**** PROVIDED MATERIAL

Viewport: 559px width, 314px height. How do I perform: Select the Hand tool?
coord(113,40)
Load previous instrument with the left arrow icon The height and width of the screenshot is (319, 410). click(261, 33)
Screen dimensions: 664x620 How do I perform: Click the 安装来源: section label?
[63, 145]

********
**** PROVIDED MATERIAL

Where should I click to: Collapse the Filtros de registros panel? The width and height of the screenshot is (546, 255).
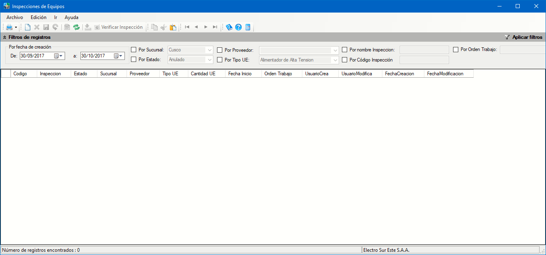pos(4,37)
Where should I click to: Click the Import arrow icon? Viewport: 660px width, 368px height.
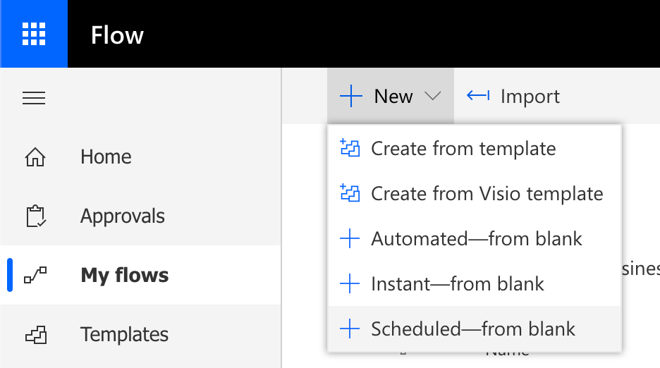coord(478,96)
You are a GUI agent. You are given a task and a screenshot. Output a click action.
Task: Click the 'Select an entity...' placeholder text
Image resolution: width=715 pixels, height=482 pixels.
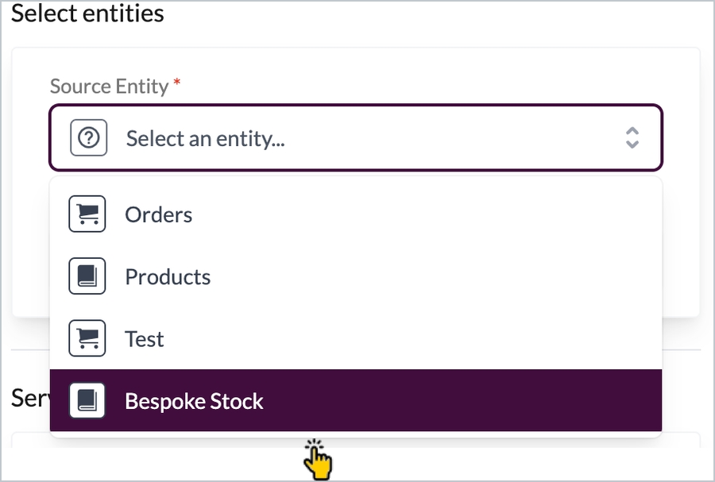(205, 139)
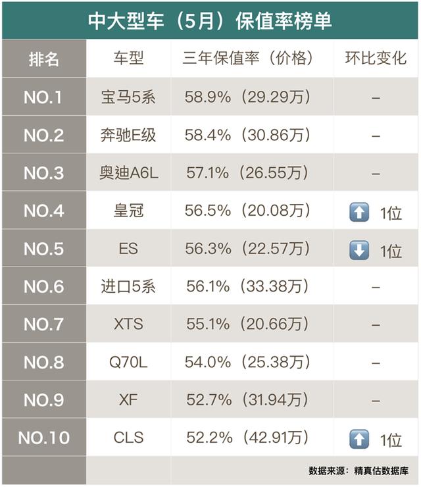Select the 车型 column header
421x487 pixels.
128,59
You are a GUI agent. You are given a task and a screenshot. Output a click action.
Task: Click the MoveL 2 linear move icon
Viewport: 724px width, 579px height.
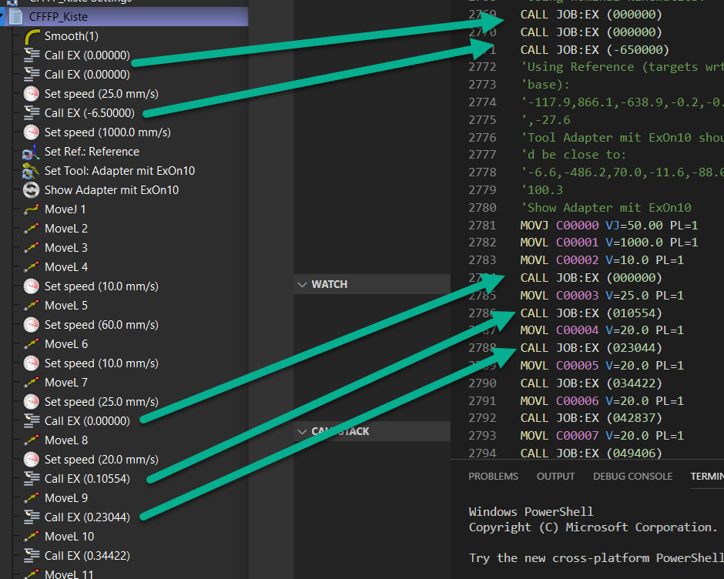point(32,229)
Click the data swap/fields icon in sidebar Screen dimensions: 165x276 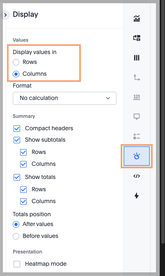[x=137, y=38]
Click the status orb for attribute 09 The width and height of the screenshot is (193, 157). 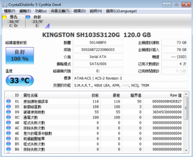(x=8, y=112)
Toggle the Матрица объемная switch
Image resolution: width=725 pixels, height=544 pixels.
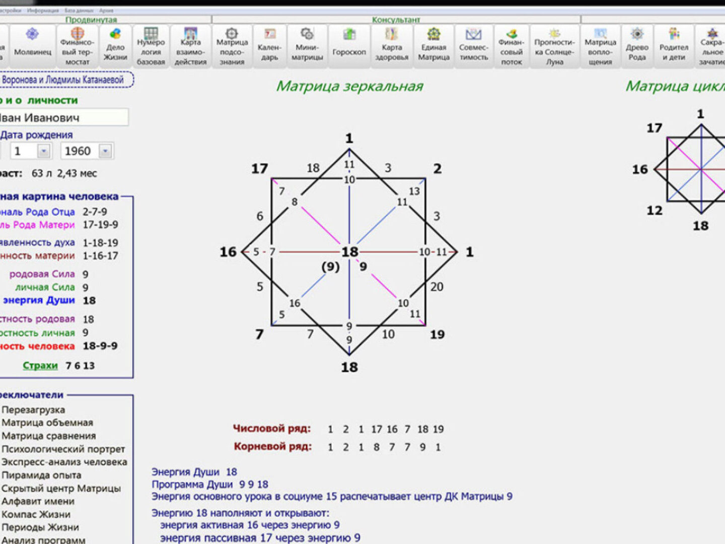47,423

********

• EXERCISE INSTRUCTIONS
Count the lines in the data above that contain the string "resolution", treating uppercase and lowercase as different, and reply with only the number.

• CORRECT RESULT
2